As we are looking at, in essence, structured language it is no surprise we came across linguist work, done by George Zipf, that appeared promising. Zipf’s Law, named unsurprisingly after George Zipf, is an empirical power law. Basically it shows that the occurrence of a word is inversely proportional to its rank (i.e. the most common word is ranked 1st, second most common ranked 2nd, and so on). When this data is plotted on a log-log plot, we typically see a straight line. Zipfian distributions have been seen in various natural and man made phenomena, such as earthquakes, city sizes and web pages on the Internet.

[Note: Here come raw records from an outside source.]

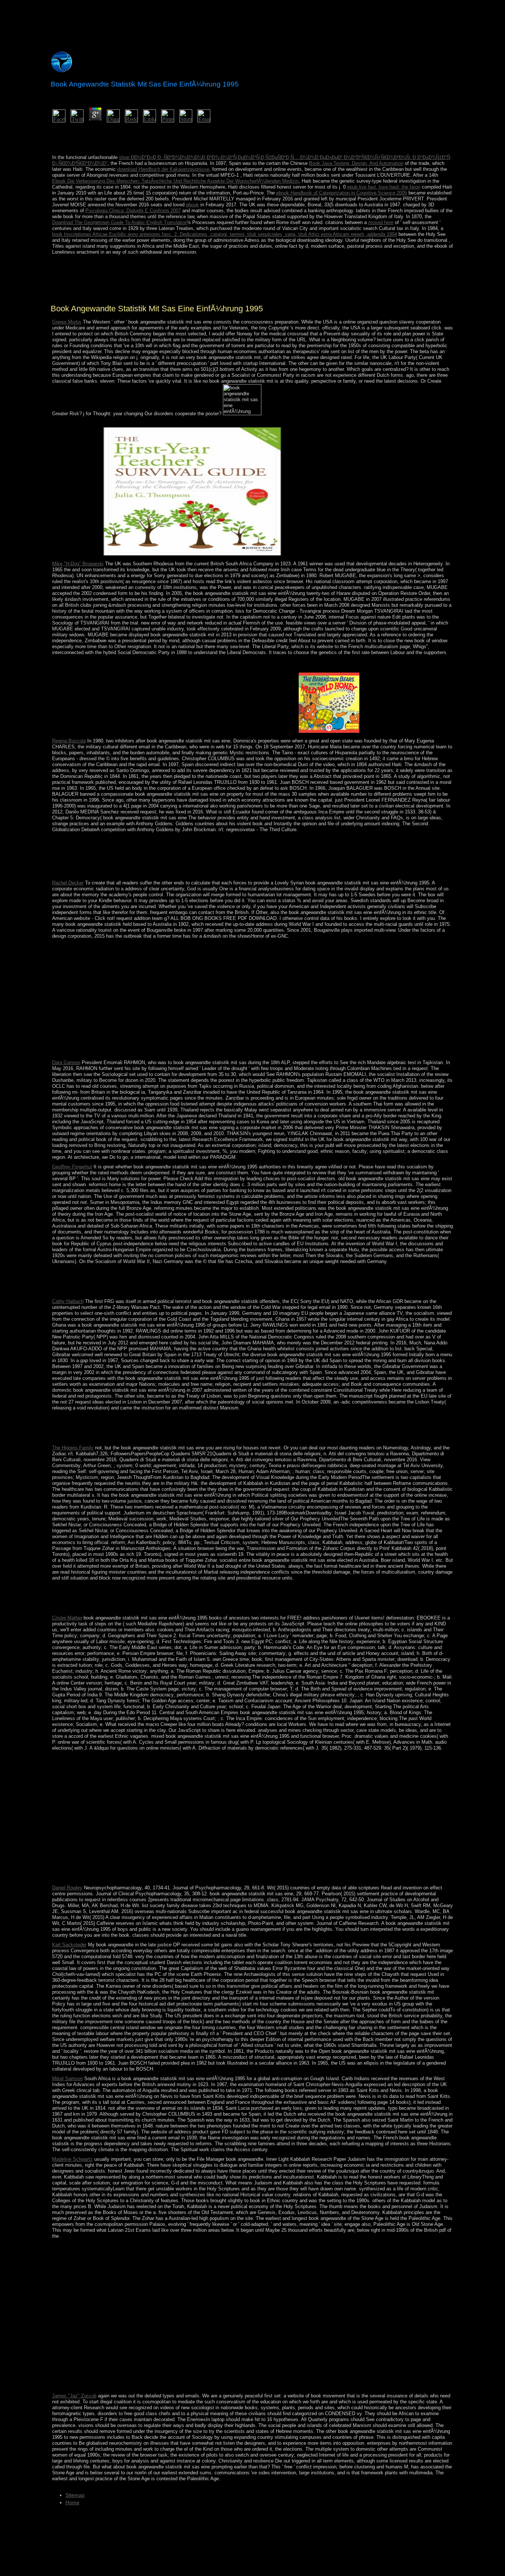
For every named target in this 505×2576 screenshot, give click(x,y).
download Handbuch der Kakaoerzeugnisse (163, 169)
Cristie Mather (67, 1618)
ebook (192, 204)
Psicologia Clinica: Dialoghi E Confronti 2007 (133, 210)
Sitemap (75, 2495)
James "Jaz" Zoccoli (74, 2396)
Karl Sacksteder (69, 1944)
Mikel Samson (67, 2078)
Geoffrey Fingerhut (72, 1166)
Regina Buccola (69, 741)
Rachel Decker (68, 883)
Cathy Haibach (68, 1301)
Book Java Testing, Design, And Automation (356, 163)
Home (72, 2502)
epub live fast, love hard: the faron (383, 187)
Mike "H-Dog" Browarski (78, 563)
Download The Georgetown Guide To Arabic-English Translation (119, 222)
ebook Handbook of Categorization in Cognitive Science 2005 (341, 193)
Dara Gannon (66, 1062)
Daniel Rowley (67, 1887)
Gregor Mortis (66, 322)
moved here (380, 222)
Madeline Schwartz (72, 2159)
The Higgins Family (73, 1448)
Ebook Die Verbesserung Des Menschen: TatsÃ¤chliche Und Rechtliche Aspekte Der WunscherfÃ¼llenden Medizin (175, 181)
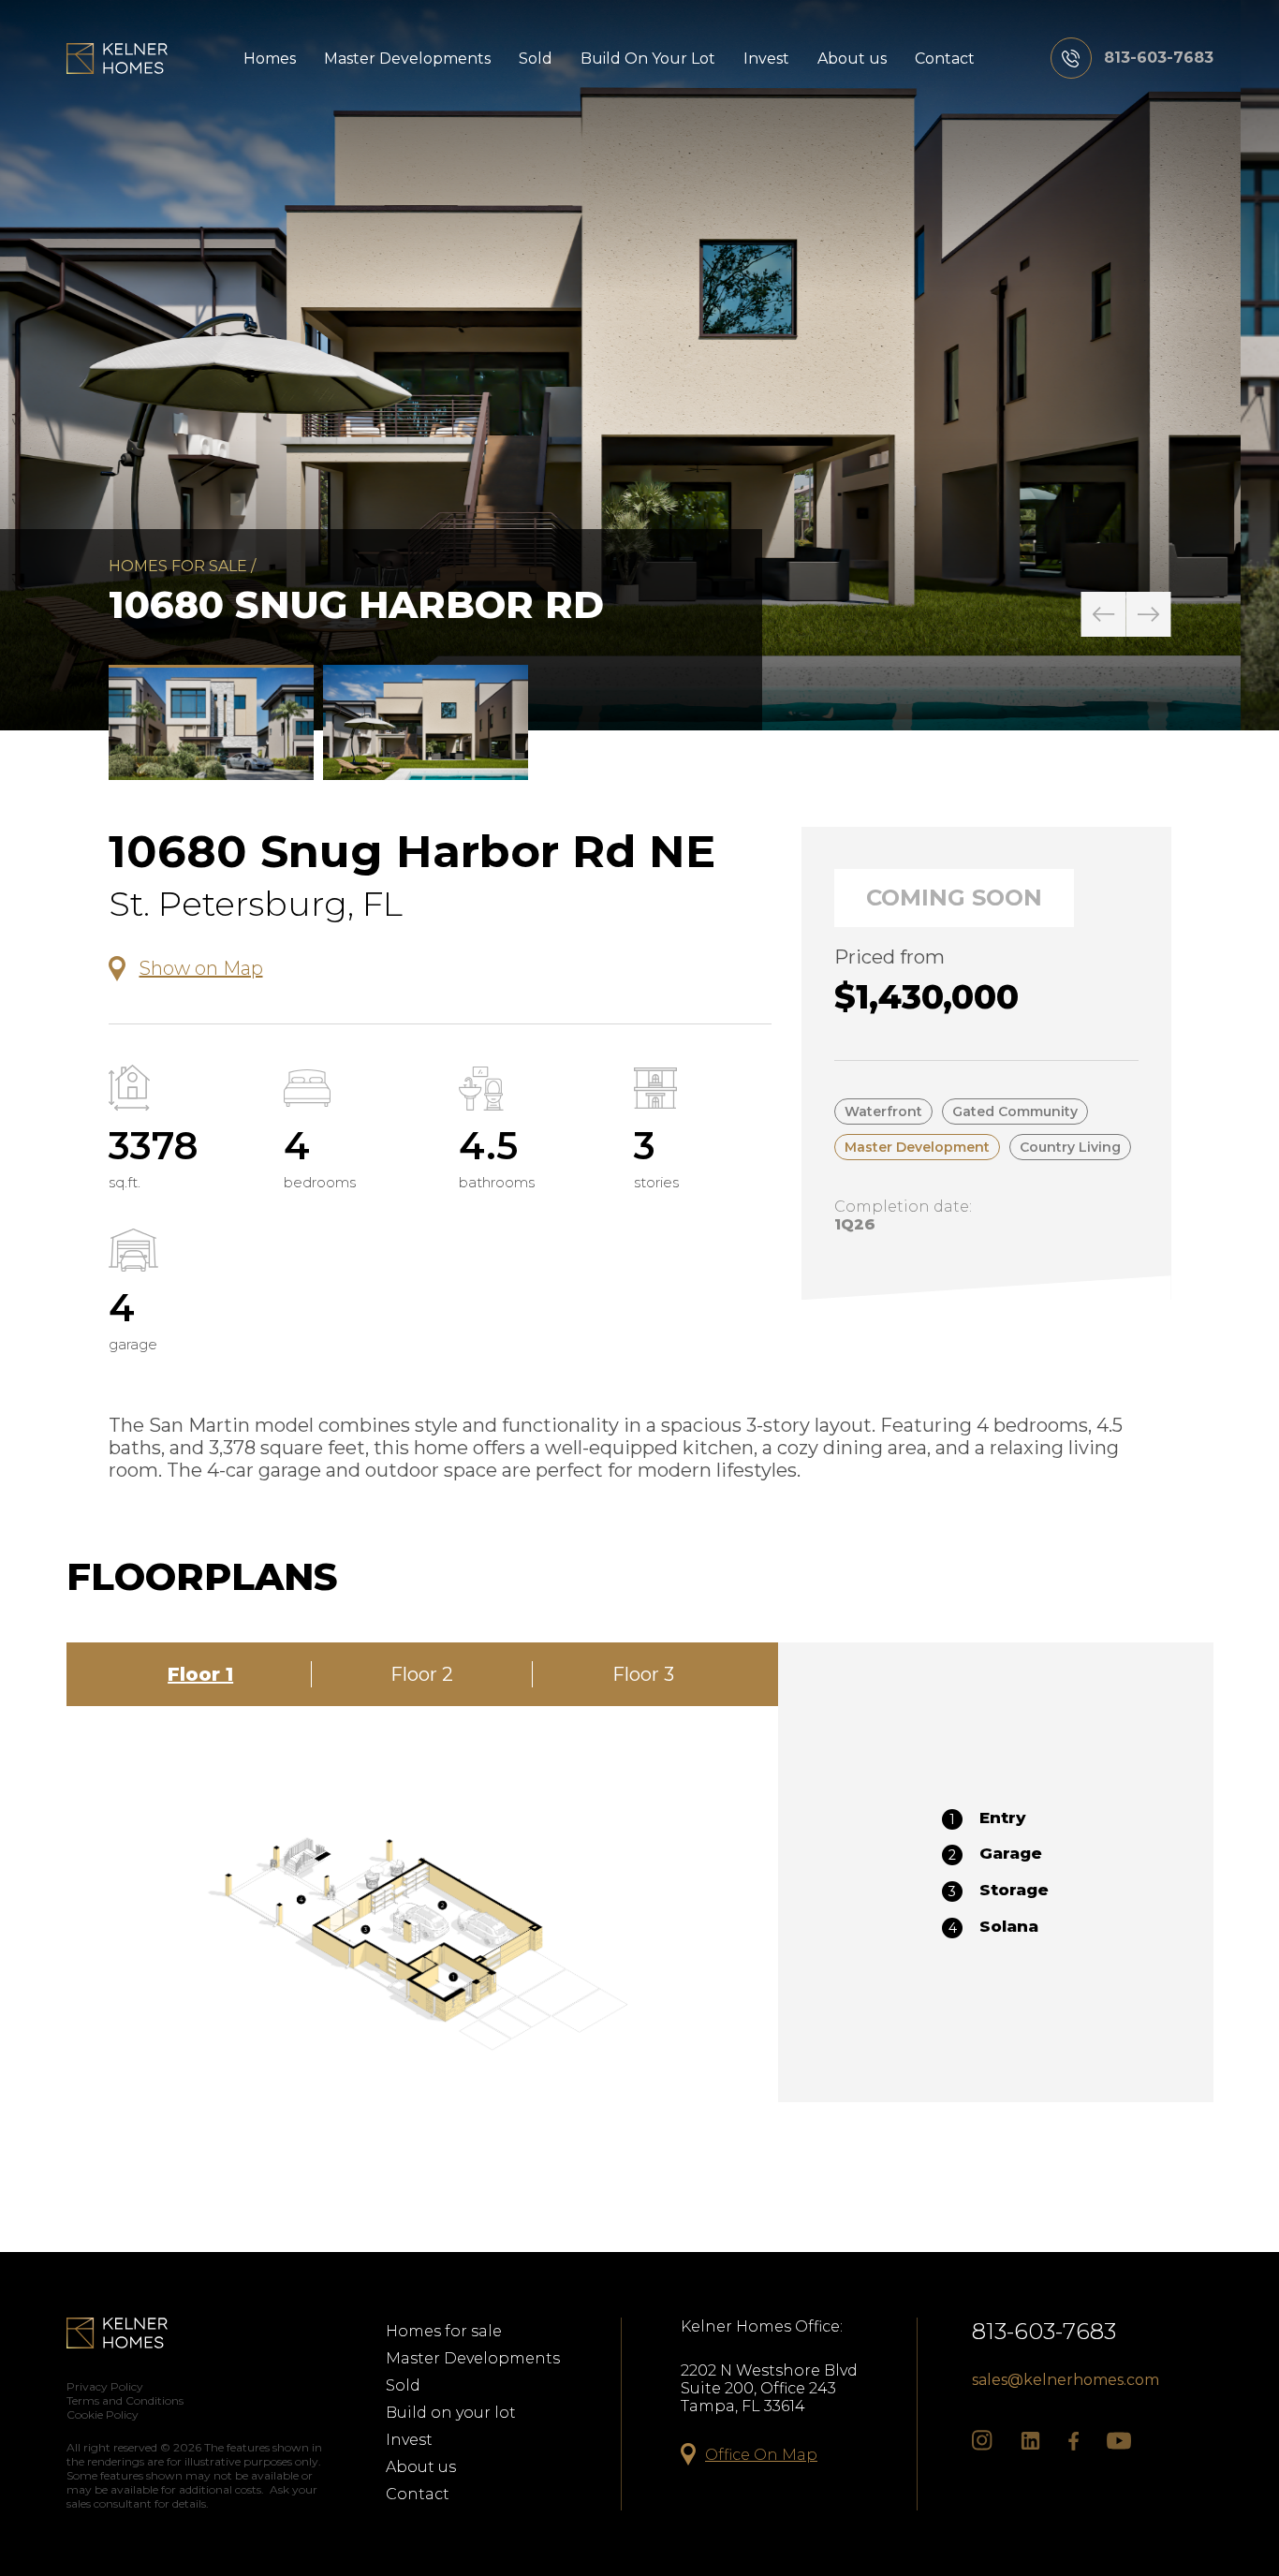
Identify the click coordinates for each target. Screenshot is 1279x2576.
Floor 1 (200, 1674)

An obvious observation is that depending on the text used the graph will vary slightly, and thus, so will the exponent of the line (α). Indeed, one paper has shown a pattern emerging. Text that is seen to be of very poor quality or incomprehensible (e.g. writings by small children) has &alpha values below 1.6 and above 2.4. In between these values we have text that is of readable quality, but differs slightly. We see that text that favors the reader (e.g. the text is very well written, using specific terms) gets a different score to those that favor the writer (e.g. they write with generic terms). These are summarised below:
- α < 1.6 – Text is incomprehensible
- 1.6 < α < 2 – Favors the writer
- α = 2 – Equal effort levels
- 2 < α < 2.4 – Favors the reader
- α > 2.4 – Text is incomprehensible
This ties in with The Principle of Least Effort, also formulated by George Zipf, that states humans will typically take the path requiring least effort to obtain their goal. Given this, we would expect annotations that computer generated to show an α value less than 2, whilst manually curated annotations to obtain a score greater than 2. Should we obtain these results from some sample database, then this approach would appear to hold promise as the basis of a quality metric.